Job item: Update the data from its start through the line containing "stat-row-total-memory: Total memory 4.0 GB is", replacing "This screenshot has" with "This image has" and keeping every other part of those lines unchanged.

__________

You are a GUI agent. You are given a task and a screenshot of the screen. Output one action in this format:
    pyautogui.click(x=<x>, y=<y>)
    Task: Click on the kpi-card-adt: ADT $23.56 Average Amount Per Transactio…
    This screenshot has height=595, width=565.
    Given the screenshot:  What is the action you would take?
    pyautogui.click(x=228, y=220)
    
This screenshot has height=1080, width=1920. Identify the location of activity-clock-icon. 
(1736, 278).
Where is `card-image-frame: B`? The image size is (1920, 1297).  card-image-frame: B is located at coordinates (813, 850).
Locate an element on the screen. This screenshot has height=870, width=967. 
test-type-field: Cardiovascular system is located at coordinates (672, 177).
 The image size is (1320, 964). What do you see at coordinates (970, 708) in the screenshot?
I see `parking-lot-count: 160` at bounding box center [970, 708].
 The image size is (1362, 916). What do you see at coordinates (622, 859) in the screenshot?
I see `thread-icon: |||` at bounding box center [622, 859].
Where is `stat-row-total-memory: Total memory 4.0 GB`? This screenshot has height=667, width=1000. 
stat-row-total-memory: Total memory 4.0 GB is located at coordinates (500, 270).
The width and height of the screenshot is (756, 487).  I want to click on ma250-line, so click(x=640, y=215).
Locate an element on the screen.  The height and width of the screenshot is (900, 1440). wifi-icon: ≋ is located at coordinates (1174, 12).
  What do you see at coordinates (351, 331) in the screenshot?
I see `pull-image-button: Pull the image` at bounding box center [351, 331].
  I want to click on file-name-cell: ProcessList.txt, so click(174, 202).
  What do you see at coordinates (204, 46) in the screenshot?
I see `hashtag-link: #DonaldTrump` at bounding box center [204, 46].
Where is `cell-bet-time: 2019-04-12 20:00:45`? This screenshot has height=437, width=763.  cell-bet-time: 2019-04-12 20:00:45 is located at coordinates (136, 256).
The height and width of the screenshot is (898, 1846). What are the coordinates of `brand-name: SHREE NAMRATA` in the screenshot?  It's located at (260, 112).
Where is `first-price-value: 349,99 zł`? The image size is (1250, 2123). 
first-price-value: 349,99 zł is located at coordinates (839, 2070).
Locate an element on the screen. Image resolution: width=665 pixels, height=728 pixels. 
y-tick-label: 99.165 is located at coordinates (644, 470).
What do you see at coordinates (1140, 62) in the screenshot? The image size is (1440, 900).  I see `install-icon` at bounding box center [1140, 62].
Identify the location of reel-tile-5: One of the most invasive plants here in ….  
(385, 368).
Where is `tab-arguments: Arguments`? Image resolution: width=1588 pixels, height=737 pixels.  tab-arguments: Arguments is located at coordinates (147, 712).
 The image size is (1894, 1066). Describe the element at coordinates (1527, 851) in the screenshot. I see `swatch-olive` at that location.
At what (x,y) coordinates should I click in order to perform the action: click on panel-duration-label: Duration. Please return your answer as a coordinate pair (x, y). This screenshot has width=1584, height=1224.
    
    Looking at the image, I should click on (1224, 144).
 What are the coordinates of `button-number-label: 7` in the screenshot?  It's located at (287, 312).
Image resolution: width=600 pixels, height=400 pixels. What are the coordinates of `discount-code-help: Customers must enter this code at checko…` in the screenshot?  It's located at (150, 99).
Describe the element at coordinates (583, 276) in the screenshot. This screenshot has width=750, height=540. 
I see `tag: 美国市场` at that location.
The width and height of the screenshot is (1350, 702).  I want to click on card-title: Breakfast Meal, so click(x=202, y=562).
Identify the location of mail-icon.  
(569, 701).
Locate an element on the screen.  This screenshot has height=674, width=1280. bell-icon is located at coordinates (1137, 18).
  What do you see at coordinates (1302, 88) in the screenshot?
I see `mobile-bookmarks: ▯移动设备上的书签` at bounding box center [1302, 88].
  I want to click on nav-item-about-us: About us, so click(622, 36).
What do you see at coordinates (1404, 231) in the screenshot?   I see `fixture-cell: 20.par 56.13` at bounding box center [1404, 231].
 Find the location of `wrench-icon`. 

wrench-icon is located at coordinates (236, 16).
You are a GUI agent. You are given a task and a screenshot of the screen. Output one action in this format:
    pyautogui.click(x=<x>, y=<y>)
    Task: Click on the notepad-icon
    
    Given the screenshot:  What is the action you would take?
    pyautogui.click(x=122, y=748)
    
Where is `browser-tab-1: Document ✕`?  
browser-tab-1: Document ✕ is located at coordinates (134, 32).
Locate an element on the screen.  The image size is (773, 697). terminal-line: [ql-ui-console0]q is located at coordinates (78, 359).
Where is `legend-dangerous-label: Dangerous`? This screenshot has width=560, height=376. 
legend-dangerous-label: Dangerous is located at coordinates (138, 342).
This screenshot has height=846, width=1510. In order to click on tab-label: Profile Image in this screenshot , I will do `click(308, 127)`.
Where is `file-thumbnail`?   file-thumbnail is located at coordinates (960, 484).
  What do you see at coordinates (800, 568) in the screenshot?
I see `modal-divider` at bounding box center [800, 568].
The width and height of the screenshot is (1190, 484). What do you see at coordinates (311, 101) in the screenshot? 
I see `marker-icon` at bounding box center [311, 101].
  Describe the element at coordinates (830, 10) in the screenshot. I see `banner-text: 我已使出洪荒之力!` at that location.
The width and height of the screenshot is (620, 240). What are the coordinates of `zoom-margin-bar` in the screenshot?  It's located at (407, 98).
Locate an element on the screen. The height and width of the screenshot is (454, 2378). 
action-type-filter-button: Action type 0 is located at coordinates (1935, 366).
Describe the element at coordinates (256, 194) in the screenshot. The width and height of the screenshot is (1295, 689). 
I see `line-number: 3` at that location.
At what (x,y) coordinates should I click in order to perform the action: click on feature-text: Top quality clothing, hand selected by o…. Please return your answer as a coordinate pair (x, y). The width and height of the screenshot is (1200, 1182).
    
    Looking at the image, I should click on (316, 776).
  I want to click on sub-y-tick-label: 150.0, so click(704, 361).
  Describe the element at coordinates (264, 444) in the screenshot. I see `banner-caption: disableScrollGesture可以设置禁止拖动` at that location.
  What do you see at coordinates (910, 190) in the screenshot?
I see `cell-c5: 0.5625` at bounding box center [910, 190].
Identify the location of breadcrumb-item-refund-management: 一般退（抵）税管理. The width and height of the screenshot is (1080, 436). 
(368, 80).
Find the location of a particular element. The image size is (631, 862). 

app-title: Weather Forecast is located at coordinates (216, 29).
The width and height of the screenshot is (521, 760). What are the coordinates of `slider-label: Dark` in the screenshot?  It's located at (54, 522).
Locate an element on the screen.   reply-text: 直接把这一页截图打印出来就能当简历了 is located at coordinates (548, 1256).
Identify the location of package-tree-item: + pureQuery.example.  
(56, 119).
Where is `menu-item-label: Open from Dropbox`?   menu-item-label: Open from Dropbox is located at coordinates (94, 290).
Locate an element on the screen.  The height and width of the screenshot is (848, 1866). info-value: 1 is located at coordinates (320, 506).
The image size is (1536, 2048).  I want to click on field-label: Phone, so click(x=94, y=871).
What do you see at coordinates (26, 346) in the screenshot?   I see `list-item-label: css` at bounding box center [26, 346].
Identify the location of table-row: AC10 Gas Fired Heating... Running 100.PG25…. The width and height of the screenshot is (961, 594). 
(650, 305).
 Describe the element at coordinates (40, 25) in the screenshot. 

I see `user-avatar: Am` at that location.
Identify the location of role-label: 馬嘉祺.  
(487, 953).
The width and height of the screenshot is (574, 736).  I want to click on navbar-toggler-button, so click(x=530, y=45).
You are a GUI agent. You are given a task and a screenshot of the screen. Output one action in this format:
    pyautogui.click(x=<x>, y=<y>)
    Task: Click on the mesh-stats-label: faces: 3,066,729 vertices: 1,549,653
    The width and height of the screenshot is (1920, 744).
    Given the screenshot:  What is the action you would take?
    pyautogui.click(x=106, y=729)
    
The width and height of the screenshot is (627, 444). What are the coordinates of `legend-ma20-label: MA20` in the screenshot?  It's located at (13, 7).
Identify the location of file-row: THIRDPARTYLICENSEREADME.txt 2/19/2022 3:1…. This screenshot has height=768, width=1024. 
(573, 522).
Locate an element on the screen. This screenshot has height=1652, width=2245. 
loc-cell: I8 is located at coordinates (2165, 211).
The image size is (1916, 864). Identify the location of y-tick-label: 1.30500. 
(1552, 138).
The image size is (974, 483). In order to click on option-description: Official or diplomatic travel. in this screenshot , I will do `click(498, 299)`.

__________

Final answer:
You are a GUI agent. You are given a task and a screenshot of the screen. Output one action in this format:
    pyautogui.click(x=<x>, y=<y>)
    Task: Click on the kpi-card-adt: ADT $23.56 Average Amount Per Transactio…
    This image has height=595, width=565.
    Given the screenshot:  What is the action you would take?
    pyautogui.click(x=228, y=220)
    
This image has height=1080, width=1920. Identify the location of activity-clock-icon. 
(1736, 278).
Where is `card-image-frame: B`? The image size is (1920, 1297).  card-image-frame: B is located at coordinates (813, 850).
Locate an element on the screen. This image has height=870, width=967. 
test-type-field: Cardiovascular system is located at coordinates (672, 177).
 The image size is (1320, 964). What do you see at coordinates (970, 708) in the screenshot?
I see `parking-lot-count: 160` at bounding box center [970, 708].
 The image size is (1362, 916). What do you see at coordinates (622, 859) in the screenshot?
I see `thread-icon: |||` at bounding box center [622, 859].
Where is `stat-row-total-memory: Total memory 4.0 GB`? This image has height=667, width=1000. 
stat-row-total-memory: Total memory 4.0 GB is located at coordinates (500, 270).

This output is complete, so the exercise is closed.